The highest population prevalence of allergy to ant stings (3.0%) is in South-eastern Australia, due mainly to jack jumper ants ( Myrmecia pilosula ) [ ]. In an Australian survey of 376 individuals who reported 735 systemic reactions to ant stings, the cause was determined in 299, of whom 265 (89%) reacted to Myrmecia species and 34 (11%) to green-head ants ( Rhytidoponera metallica ) [ ]. Of those with reactions to Myrmecia species, 176 reacted to jack jumper ant ( Myrmecia pilosula species complex), 18 to other jumper ants (15 to Myrmecia nigrocincta and three to Myrmecia ludlowi ), and 56 to a variety of bulldog ants.

Observational studies

Of 387 patients who completed venom immunotherapy, 130 who had been sensitized to Apis and 68 to Vespula suffered spontaneous re-stings during treatment [ ]. Of these, 123 (95%) did not have any reaction and 64 (94%) had only a local reaction; 62 patients sensitized to Apis and 14 sensitized to Vespula had spontaneous re-stings after stopping treatment and only three had a systemic reaction.
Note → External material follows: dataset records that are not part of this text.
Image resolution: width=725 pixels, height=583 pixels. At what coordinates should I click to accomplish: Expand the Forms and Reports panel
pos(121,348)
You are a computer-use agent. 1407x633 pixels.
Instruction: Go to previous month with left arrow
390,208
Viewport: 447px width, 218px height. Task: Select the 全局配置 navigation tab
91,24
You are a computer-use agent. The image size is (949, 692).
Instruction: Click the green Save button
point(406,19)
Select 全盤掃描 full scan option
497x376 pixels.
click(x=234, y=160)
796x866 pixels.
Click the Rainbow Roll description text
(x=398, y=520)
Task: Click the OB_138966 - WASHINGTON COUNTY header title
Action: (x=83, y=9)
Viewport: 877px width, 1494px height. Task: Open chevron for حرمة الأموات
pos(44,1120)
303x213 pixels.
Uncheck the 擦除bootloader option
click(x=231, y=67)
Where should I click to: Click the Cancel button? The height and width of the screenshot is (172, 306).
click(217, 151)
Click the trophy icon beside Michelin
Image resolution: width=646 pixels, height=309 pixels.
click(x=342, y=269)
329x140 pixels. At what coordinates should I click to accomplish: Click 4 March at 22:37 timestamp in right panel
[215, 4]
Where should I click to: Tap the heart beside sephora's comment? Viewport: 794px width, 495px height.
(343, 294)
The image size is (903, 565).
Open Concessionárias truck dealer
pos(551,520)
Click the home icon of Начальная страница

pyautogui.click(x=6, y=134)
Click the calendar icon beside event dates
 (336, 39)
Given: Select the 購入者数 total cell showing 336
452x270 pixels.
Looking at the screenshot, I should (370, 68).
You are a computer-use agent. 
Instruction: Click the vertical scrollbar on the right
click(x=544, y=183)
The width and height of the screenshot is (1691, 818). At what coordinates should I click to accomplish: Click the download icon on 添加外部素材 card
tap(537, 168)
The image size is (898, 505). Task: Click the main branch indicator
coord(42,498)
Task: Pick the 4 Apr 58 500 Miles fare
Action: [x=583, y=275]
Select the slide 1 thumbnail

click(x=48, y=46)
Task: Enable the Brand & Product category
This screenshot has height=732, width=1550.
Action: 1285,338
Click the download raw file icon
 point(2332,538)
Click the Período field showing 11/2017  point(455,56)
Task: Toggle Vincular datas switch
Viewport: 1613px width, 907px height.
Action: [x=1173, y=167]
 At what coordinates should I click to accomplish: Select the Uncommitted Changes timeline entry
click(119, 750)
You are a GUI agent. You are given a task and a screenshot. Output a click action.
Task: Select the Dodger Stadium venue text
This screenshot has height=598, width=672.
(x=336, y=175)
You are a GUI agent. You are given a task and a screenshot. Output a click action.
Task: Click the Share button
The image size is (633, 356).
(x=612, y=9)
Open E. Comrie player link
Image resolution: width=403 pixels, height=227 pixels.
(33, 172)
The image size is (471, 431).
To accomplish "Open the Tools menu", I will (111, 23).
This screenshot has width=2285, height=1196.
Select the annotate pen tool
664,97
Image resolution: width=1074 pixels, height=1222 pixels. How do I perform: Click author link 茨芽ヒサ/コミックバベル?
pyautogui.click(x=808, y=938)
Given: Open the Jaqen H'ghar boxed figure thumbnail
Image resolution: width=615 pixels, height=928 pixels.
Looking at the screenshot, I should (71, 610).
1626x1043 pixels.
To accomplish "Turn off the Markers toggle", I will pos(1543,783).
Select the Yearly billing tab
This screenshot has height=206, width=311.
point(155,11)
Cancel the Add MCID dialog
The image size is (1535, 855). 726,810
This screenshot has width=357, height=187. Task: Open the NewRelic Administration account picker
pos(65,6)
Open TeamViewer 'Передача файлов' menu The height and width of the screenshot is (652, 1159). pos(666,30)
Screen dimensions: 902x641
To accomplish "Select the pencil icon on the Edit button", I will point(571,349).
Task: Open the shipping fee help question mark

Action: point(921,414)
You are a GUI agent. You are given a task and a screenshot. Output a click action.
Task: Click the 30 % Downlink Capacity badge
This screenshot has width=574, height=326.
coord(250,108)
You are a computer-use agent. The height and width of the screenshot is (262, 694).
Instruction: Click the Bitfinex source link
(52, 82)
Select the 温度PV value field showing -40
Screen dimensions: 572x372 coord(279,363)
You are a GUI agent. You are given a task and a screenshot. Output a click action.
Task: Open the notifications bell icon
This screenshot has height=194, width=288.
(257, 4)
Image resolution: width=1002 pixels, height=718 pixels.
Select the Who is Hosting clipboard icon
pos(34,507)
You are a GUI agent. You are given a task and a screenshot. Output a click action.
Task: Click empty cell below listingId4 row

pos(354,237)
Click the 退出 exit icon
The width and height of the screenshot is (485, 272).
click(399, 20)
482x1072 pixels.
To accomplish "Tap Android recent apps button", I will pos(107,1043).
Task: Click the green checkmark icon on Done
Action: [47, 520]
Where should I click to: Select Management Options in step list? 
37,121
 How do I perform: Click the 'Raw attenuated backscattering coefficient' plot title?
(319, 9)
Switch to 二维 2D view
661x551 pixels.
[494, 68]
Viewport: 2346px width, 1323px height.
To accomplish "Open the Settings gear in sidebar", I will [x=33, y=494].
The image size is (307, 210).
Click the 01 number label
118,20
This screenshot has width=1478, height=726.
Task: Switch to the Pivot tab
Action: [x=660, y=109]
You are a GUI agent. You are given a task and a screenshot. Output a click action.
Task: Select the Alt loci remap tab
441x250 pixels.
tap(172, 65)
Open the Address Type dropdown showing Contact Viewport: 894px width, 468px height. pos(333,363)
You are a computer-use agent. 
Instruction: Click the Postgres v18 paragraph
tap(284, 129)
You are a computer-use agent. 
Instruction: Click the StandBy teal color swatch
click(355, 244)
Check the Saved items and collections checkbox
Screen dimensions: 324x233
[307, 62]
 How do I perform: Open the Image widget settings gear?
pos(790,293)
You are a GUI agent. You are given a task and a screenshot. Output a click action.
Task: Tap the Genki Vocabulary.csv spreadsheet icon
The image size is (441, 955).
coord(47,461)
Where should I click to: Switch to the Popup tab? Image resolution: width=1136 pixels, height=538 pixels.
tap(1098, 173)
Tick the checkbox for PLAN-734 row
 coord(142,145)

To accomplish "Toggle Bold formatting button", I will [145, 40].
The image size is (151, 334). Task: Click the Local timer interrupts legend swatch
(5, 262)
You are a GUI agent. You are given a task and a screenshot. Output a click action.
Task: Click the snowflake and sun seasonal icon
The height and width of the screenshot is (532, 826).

At the end of treatment, skin tests and specific IgE to whole extract had improved significantly and the beneficial effects persisted for at least 1 year.

In 42 patients with confirmed hypersensitivity to honey bees or yellow jacket wasps, who were treated with the respective venoms (7 with honey bee venom, 5 with yellow jacket venom, and 30 with both), there were large local reactions in eight, slight systemic reactions in 12, and moderate to severe systemic reactions in four [ ]. Of 24 re-exposed patients, 17 had no reactions at all, six had a markedly reduced reaction, and one had an unchanged reaction.

In 36 patients with a history of systemic reactions (grade III or IV according to Mueller) after exposure to a wasp sting, who were given immunotherapy with aluminium hydroxide-adsorbed wasp venom extract in an open retrospective study, a maintenance monthly depot of 50 micrograms of venom was used [ ]. After the first year, the dose was injected every other month. Desensitization therapy was well tolerated. There were few mild local adverse events. Thirteen patients were exposed to stings during maintenance immunotherapy and four after withdrawal at the end of the 5-year treatment period. Field stings only provoked local skin reactions.

In a follow-up study of adults for 5 years after stopping venom immunotherapy the residual risk of a systemic reaction to a sting was 5–10% [ ]. There were no severe or life-threatening reactions after 270 challenge stings in 74 patients after 1–5 years without venom immunotherapy. The authors extended these observations to 5–10 years and attempted to identify patients at greater risk of reactions. The patients were surveyed for 3 consecutive years to determine the frequency of systemic reactions to field stings and the course of venom sensitivity. They included the original 74 (group 1) and 51 other patients followed after stopping venom immunotherapy (group 2). Eleven of the 74 patients in group 1 had field stings again after 3–7 years without venom immunotherapy. One systemic reaction (dyspnea) was reported. Of the 51 patients in group 2, 15 were stung, of whom 4 (26%) had systemic reactions, including respiratory symptoms necessitating the use of adrenaline. Six of the 13 patients (groups 1 and 2) with a systemic reaction to a sting after stopping venom immunotherapy had had a systemic reaction to an injection or a sting during venom immunotherapy. Only six of 76 patients who had no reaction during venom immunotherapy had a systemic reaction when stung after cessation of venom immunotherapy. Other susceptibility factors were persistent strongly positive skin test sensitivity and the severity of the pretreatment reaction.